Ficou gravada, na minha memória, a imagem do “Menino do Cravo”.

A minha família não demonstrava qualquer envolvimento com a política, pelo menos eu nunca me apercebi de quase nada.

Uma explosão de alegria e liberdade, passou a fazer parte do quotidiano. Para os que não sabiam nada, como eu, os relatos, entrevistas, reportagens, livros, documentários, exposições, murais, puseram a nu todo que se viveu durante a ditadura.

Há dois anos, aquando da minha visita ao Forte de Peniche, tive a oportunidade de visitar os vários locais onde os presos políticos ficavam e tentar imaginar como foi possível, mesmo assim, alguns fugirem. As rondas pelas salas fizeram-me sentir arrepios e até o cheiro e a sensação de sofrimento, o tal “arrancar de unhas”, me deixaram extremamente impressionada.

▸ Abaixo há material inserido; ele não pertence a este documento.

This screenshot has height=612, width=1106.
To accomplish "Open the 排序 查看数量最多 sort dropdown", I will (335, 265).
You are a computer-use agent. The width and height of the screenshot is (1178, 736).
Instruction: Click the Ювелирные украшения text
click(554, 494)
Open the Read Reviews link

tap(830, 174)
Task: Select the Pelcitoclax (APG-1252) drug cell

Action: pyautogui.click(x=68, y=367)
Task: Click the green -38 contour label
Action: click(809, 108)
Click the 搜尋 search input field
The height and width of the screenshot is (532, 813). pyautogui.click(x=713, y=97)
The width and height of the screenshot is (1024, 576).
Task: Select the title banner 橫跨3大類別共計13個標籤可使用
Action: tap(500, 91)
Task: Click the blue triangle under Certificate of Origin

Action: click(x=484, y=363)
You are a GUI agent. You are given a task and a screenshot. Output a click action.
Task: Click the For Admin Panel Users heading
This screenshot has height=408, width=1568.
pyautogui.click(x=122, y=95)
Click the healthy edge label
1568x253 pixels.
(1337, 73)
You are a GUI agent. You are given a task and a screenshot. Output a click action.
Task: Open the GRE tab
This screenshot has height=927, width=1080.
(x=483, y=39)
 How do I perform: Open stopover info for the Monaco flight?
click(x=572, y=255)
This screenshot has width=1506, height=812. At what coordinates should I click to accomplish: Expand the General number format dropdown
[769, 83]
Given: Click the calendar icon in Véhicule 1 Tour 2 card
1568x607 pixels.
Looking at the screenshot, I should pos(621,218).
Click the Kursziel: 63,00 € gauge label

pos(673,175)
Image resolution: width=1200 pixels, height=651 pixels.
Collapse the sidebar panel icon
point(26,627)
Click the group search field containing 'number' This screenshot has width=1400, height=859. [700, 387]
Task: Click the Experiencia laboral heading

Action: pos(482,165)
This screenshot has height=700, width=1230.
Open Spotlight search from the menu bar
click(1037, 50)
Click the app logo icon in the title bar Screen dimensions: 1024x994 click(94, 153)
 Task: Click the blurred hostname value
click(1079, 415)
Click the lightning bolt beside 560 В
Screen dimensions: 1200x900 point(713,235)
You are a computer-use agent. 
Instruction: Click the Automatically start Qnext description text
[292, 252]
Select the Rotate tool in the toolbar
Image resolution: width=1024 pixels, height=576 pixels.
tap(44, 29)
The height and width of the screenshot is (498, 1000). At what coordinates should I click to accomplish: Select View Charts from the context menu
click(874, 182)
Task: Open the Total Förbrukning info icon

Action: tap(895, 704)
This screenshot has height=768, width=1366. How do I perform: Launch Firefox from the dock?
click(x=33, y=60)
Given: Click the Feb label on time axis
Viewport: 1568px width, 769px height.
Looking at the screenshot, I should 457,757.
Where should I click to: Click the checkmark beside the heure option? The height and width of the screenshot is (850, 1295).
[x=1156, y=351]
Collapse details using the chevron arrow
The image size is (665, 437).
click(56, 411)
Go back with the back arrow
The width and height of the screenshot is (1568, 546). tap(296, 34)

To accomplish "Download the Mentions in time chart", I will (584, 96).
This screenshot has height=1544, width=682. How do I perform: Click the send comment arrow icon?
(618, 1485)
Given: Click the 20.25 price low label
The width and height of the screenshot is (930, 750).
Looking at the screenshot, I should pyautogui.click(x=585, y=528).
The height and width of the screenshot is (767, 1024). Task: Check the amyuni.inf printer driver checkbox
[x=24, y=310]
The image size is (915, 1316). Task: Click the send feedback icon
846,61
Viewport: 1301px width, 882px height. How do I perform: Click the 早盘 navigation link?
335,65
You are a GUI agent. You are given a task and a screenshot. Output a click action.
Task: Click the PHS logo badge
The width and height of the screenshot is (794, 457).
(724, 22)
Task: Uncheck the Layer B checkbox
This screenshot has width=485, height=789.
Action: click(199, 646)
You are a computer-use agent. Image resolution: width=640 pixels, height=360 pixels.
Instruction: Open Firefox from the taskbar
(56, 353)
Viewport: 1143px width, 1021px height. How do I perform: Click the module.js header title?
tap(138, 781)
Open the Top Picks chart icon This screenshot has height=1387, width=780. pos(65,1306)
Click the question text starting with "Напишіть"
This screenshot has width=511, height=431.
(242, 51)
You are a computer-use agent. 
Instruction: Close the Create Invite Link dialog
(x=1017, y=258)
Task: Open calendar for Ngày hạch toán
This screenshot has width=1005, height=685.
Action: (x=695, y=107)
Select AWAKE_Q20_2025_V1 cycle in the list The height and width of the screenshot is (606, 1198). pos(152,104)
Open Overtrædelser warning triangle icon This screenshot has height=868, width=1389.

Temos obrigação, para com as gerações mais novas e futuras, lembrar que para a alcançar, para termos esta liberdade de que tanto reclamam, foi preciso muito sofrimento. Temos obrigação de lhes lembrar que, por isso mesmo, nunca por nunca se deve regressar ao passado.

Tal, como diz o professor Artur: abril sou eu.